• karşı kıyı'nın değerli şarkılarından biri.
    sözleri yazan yannis tsatsopoulos, adeta bir şiir derleyip vermiş bize kalbinden.
    hani çeviri engeli bile azaltmamış sözlerin güzelliğini nerdeyse.

    "bir sırrım var, kendime bile söyleyemeyeceğim
    yıllarca saklayacağım onu, bir tılsım gibi, bana seni hatırlatan
    bir sırrım var, kimseye söyleyemeyeceğim
    bir sırrım var, küçük bir mücevher, ruhumun zincirinde asılı

    nasıl bir sır ki bu, “seni seviyorum”a sığmayan?
    nedir bu sır, hayatını değiştiren?

Görevin Amacı: Şarkıyı tanıtan metinde "sözleri yazan yannis" sözlerinden "sözlerin güzelliğini nerdeyse." sözlerine kadar uzanan bölümü, bu sözler de dahil olmak üzere, hiçbir değişiklik yapmadan kopyalayınız.

Gösterilen Veriler:
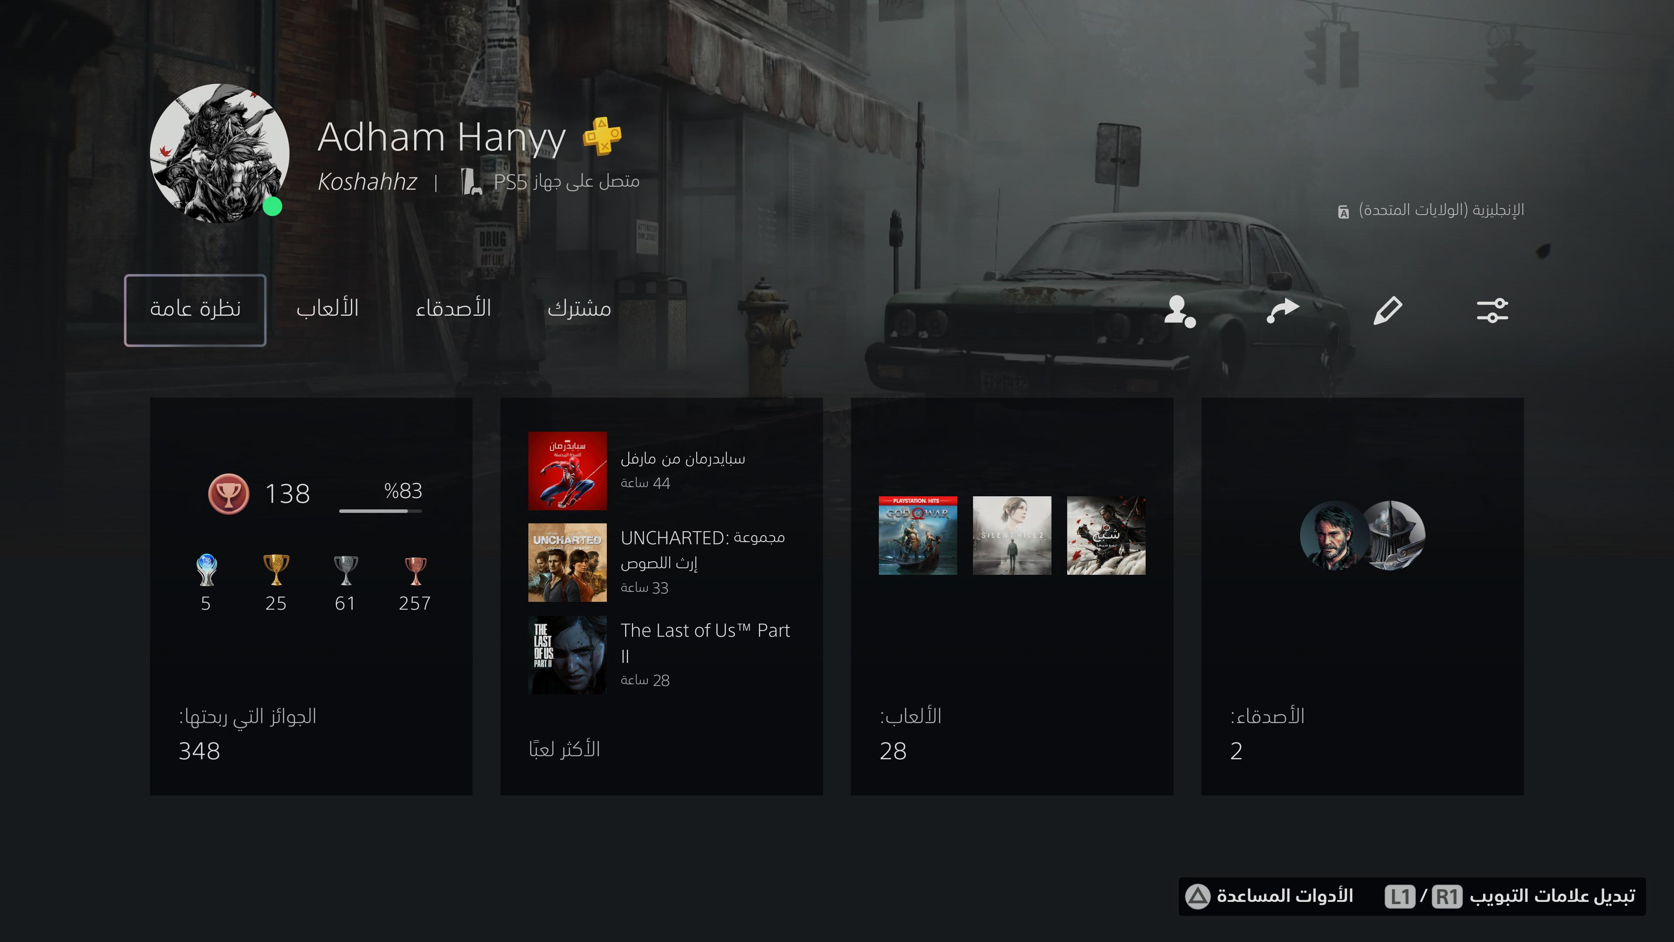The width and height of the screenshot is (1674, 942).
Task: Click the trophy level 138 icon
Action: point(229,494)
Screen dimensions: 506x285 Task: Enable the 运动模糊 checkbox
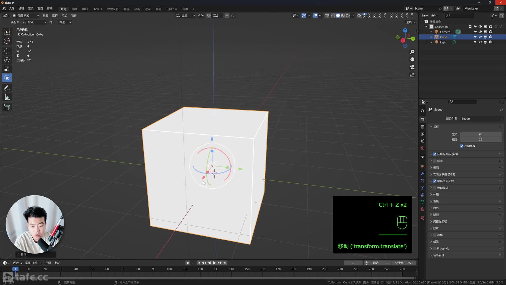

Alıştırma Sonucu:
sözleri yazan yannis tsatsopoulos, adeta bir şiir derleyip vermiş bize kalbinden.
    hani çeviri engeli bile azaltmamış sözlerin güzelliğini nerdeyse.